▶ [SOURCE PASSAGE]:
Without novel agents identified to replace first-line drugs, risk factors should be taken into consideration when preventing the occurrence of DILI. The regions with high endemicity for TB largely overlap that with a high hepatitis B virus (HBV) prevalence, especially in Asia and Africa [Reference Schweitzer10]. Many epidemiological studies were conducted to investigate whether HBV infection can increase the incidence and severity of anti-TB DILI, but the results remain inconsistent [Reference Isa11, Reference Kim12]. Recently, a meta-analysis reported that articles have indicated that HBV infection may increase the risk of DILI in the therapy for active TB [Reference Wang13]. However, articles included in the study were only published in English language, and multiple subgroup analyses were not carried out to explore the clinical variability. Given the high burden of TB and HBV infection, the situation of China attracts much attention. In China, most researches conducted by the front-line physician on the subject are published in Chinese. Therefore, the previous meta-analysis results may be subject to potential publication bias. We will perform a meta-analysis to estimate whether HBV infection would increase the risk of DILI during first-line TB treatment based on cohort studies. Furthermore, subgroup analyses were conducted to identify the sources of heterogeneity.

Methods

The present meta-analysis was conducted in accordance with the PRISMA 2015 guideline [Reference Shamseer14].

▶ [INFORMATION]:

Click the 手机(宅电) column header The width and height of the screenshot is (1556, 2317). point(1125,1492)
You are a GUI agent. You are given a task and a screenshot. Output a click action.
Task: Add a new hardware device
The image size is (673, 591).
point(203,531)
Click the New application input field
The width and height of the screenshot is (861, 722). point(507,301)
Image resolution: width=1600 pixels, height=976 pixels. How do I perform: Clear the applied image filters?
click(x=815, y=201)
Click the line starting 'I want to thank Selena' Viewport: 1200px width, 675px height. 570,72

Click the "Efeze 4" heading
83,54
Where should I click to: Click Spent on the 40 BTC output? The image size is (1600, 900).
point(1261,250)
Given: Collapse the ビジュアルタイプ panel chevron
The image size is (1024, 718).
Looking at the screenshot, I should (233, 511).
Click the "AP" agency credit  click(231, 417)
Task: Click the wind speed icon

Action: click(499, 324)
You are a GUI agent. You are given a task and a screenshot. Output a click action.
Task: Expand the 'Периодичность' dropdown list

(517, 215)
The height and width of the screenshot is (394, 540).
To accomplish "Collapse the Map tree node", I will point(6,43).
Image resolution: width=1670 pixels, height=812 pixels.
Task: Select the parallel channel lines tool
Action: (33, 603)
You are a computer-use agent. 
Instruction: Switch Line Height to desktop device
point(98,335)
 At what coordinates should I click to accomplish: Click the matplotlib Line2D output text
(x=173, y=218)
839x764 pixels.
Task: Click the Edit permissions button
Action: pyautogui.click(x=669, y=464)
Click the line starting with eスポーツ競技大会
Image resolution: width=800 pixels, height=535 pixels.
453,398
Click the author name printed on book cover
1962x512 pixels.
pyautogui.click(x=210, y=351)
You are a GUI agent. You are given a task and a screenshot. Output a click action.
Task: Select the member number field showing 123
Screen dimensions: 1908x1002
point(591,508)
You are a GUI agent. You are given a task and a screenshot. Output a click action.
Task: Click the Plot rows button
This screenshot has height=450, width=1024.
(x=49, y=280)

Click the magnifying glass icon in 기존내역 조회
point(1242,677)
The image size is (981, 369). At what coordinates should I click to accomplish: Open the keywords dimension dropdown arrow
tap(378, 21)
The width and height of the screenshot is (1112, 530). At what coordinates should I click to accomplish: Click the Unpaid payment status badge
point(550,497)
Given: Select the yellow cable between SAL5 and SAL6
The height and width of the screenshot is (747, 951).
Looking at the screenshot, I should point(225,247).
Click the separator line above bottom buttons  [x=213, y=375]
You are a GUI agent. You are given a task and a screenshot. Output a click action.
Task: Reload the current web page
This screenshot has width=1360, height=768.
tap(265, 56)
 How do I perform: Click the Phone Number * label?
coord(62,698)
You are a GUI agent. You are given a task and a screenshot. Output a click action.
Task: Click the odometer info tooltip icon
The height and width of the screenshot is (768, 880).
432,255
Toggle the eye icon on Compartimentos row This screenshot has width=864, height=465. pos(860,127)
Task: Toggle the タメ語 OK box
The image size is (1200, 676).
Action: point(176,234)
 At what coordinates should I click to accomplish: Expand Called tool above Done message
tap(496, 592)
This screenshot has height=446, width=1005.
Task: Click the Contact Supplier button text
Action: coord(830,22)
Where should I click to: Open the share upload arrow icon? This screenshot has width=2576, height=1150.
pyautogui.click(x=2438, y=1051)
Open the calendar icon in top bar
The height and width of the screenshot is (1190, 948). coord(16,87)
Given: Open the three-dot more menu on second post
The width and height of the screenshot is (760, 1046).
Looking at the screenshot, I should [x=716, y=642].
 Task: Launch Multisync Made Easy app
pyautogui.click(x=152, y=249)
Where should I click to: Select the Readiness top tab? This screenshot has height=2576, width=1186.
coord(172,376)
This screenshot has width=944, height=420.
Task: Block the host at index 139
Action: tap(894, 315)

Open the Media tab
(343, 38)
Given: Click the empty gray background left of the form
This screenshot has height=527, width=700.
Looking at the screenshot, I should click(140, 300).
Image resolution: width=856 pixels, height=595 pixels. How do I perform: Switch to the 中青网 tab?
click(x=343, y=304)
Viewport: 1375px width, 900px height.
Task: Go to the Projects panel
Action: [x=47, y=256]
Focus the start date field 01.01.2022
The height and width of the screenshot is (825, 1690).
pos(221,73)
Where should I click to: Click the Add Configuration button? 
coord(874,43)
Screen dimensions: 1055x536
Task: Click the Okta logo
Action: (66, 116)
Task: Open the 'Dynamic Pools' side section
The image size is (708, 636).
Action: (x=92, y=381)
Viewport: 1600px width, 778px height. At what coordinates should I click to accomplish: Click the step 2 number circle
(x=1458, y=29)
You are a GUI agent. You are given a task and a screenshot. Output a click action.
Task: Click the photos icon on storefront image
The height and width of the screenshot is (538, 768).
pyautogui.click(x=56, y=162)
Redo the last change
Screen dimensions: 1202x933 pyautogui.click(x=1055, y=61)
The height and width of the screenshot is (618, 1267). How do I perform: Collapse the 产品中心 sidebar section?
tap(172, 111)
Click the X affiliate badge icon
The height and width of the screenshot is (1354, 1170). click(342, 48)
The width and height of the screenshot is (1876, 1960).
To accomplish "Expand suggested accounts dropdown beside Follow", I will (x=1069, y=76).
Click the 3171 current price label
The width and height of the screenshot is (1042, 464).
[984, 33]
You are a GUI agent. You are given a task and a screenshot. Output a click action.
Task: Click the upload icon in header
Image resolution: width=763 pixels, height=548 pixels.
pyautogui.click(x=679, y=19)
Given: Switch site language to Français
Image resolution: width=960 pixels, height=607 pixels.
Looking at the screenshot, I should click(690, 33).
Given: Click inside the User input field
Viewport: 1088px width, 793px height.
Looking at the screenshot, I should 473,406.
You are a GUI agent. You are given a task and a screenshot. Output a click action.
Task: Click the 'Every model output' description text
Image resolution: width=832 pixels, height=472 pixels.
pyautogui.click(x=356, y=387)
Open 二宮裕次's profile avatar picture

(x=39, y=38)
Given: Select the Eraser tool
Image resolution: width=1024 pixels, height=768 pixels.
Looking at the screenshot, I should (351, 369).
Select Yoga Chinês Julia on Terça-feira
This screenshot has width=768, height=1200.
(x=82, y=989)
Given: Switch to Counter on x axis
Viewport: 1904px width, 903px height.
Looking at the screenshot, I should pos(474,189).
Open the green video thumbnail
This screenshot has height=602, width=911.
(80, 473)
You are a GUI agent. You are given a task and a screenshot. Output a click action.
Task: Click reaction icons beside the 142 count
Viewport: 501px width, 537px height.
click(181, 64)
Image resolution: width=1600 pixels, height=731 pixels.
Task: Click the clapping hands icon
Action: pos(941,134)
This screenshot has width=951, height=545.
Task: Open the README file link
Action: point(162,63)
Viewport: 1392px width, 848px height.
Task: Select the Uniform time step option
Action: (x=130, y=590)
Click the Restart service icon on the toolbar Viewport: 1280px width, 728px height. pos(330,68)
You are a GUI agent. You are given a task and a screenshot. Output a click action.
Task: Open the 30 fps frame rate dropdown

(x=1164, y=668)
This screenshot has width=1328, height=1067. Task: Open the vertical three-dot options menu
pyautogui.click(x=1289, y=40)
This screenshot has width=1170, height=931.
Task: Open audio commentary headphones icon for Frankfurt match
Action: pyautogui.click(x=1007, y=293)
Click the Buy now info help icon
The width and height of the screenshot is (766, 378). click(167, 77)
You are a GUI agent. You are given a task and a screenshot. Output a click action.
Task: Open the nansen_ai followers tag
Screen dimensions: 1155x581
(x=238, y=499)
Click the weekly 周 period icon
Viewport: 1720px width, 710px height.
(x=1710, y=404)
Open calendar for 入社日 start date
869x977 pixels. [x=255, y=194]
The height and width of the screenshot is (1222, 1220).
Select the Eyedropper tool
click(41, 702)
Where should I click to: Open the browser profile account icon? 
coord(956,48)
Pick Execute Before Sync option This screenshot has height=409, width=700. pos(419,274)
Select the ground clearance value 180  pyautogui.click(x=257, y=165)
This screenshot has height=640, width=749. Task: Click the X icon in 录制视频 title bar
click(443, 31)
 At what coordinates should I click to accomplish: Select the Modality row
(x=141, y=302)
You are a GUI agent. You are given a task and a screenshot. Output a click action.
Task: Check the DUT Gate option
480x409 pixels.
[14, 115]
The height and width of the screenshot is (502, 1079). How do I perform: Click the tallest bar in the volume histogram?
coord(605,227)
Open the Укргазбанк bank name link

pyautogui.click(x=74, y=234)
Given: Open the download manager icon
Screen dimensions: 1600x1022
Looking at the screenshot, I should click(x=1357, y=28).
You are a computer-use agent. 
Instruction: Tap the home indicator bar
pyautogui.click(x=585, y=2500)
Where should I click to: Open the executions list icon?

▶ [YOUR ASSIGNMENT]: List every bracketed reference cited in the passage above on hepatitis B and anti-TB drug liver injury.

▶ [EXPECTED ANSWER]:
Reference Schweitzer10
Reference Isa11
Reference Kim12
Reference Wang13
Reference Shamseer14